Seolah tau apa yang dibicarakan putranya, sang Mama menarik tubuh tinggi Alwan ke dalam satu pelukan menenangkan. "Enggak Alwan, selama itu kamu gak ada yang menjadi berat untuk Mama."

Di balik pintu Aldi tersenyum kecil, pintu kamar Alwan yang sempat ia buka kembali ditutupnya. Ia menatap baki berisi makan siang dan beberapa butir obat yang harus diberikan pada Alwan. Tapi, sepertinya pemuda itu tak membutuhkannya lagi.

Karena obat sesungguhnya, telah kembali dalam pelukan.

***

"Jangan gugup."

Ochi berdecak untuk kesekian kalinya, menatap pantulan dirinya di cermin yang menampilkan ia dengan seragam khas cheers. Biasanya kata-kata dari orang yang ditelponnya, selalu sukses menenangkan. Entah kenapa hari ini justru tak berpengaruh sama sekali. Dia mual, perasaannya campur aduk , dan keringat dingin tak henti menetes.

"Chi? Ochi?"

Segera panggilan itu ditutup, dan Ochi menatap pantulan dirinya untuk kesekian kalinya. Tatapannya yang semula mencermati wajahnya yang nampak lesu, perlahan turun menuju perut. Terlihat jelas seragam cheersnya di bagian sana sedikit mengetat. Ia kembali teringat penilaian berat badan, matanya melebar nampak ketakutan. Kakinya berkali-kali mengetuk lantai dengan ritme berantakan, menunjukkan jelas suasana hatinya.

"Maaf," ucap Ochi lirih meraih sesuatu dari dalam tasnya lantas masuk ke salah satu bilik toilet. Melakukan hal yang beberapa hari ini ia lakukan.
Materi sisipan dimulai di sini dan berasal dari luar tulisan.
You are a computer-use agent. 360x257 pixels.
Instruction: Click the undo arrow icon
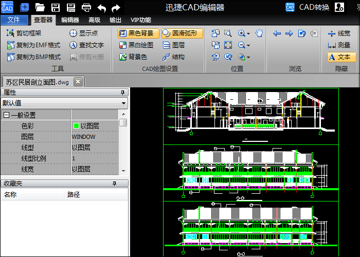(102, 7)

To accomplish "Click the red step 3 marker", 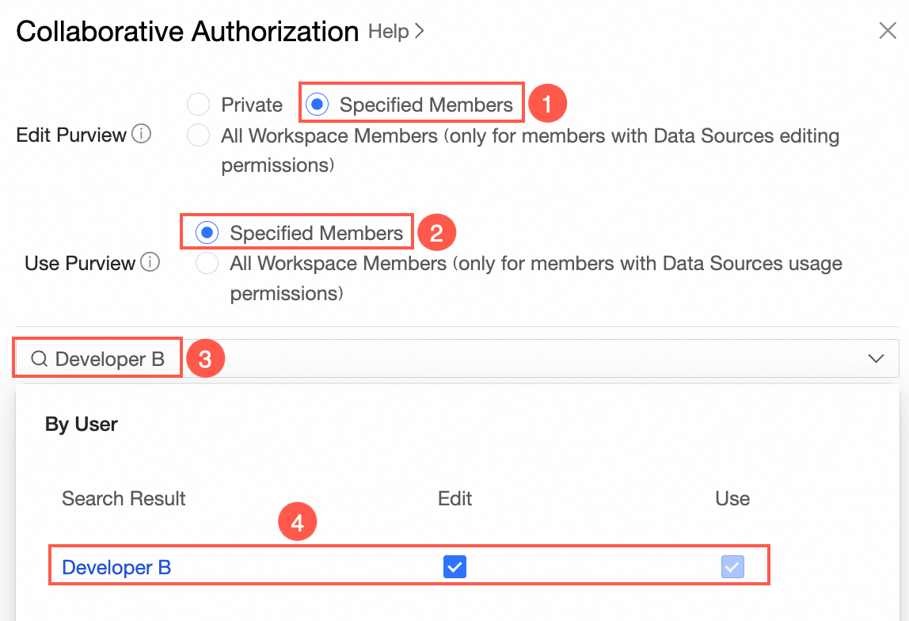I will pos(205,359).
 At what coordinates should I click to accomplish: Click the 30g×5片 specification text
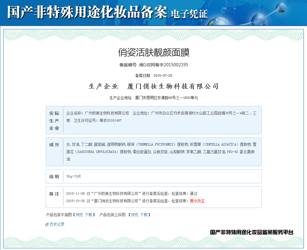pyautogui.click(x=74, y=177)
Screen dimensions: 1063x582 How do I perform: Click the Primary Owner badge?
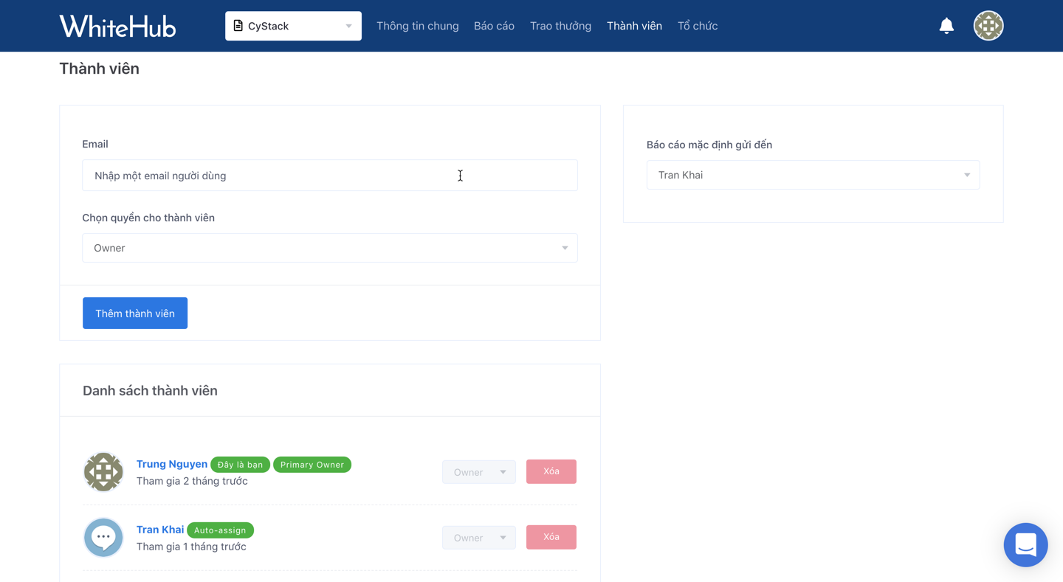[x=312, y=465]
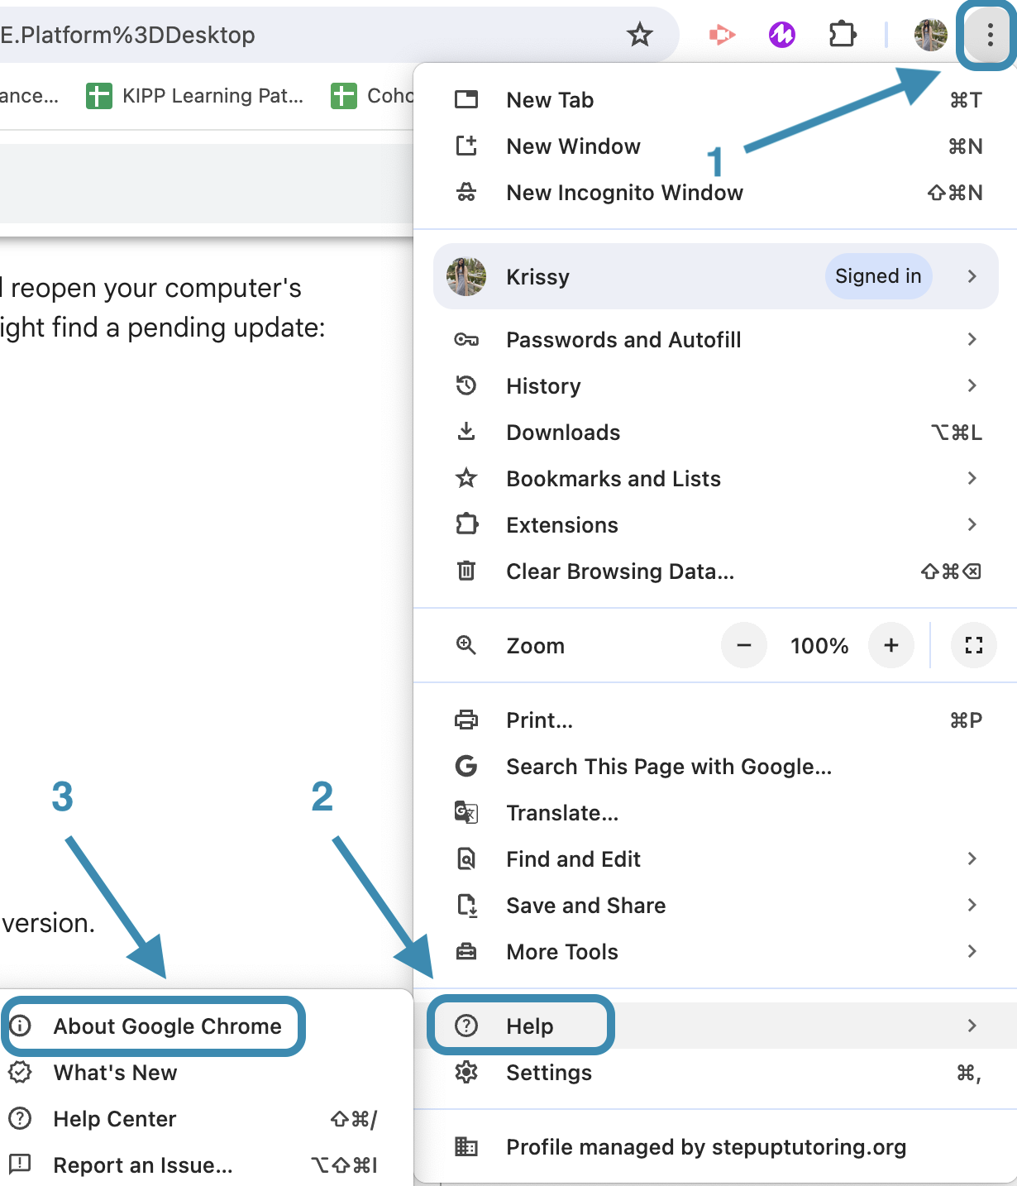
Task: Open the KIPP Learning Pat... bookmark
Action: point(196,96)
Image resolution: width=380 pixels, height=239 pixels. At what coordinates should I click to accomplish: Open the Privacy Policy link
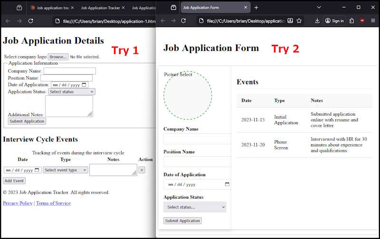coord(18,203)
Tanpa tau, bahwa Yona menyaksikan semuanya.

Menyaksikan keputusasaan dari sosok Ochi. Hingga berlaku semena-mena pada tubuhnya sendiri. Berharap tindakannya mampu membawanya memijak tanah indah bernama mimpi itu. Ochi hanya ingin pengakuan, tanpa perlu menjatuhkan orang lain.
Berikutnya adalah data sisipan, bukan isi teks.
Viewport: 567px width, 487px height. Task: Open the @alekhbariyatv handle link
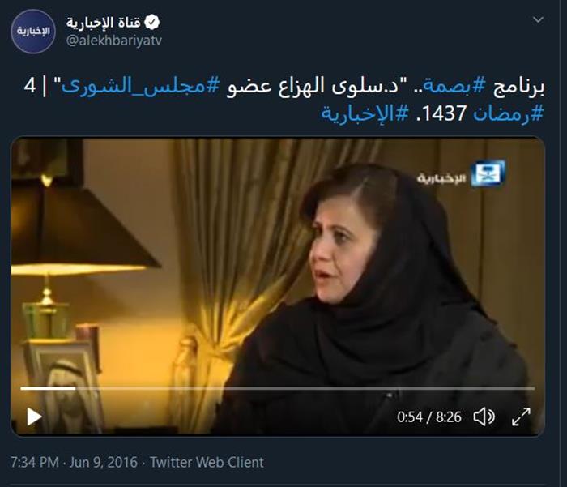tap(114, 41)
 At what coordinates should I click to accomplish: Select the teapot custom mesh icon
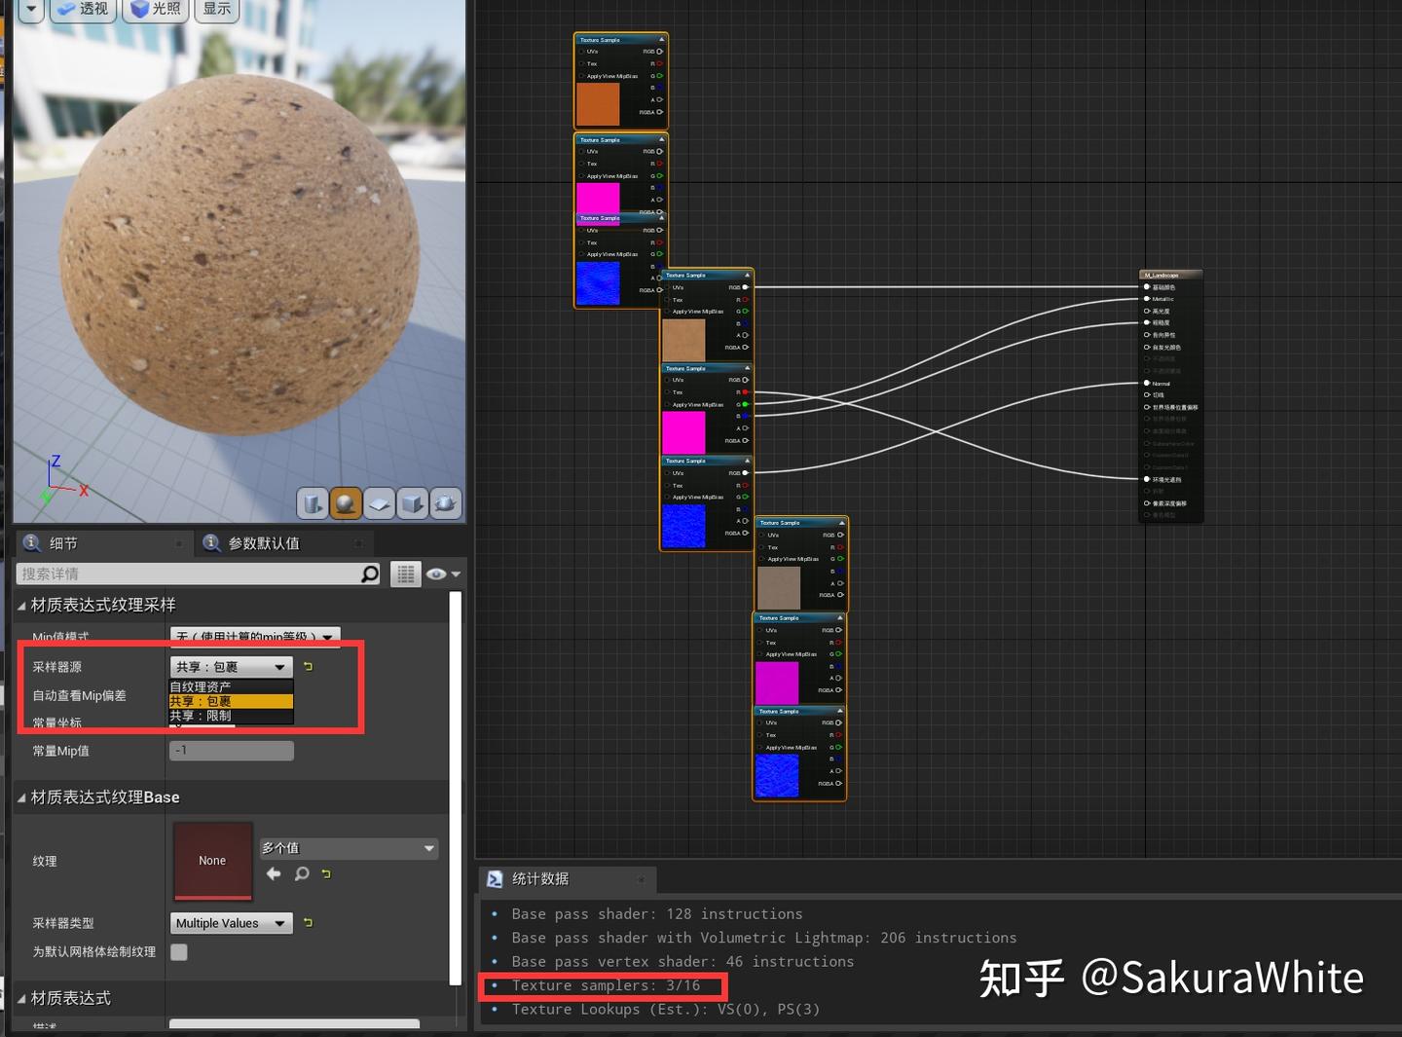(x=445, y=503)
Dan ia siap melakukan apa saja untuk membuktikan diri.

***

A/n: DOR! Hai, ketemu lagi sama aku. Ini mungkin pemanasan dulu, karena setelah ulangan kayaknya aku bakal lanjut mengejar ketertinggalan. Mumpung sudah diizinkan rehat sejenak dari belajar, tentu liburan harus dimanfaatin dong. Cerita ini masih panjang banget, karena bukan cuman nyeritain Alwan dan Ochi.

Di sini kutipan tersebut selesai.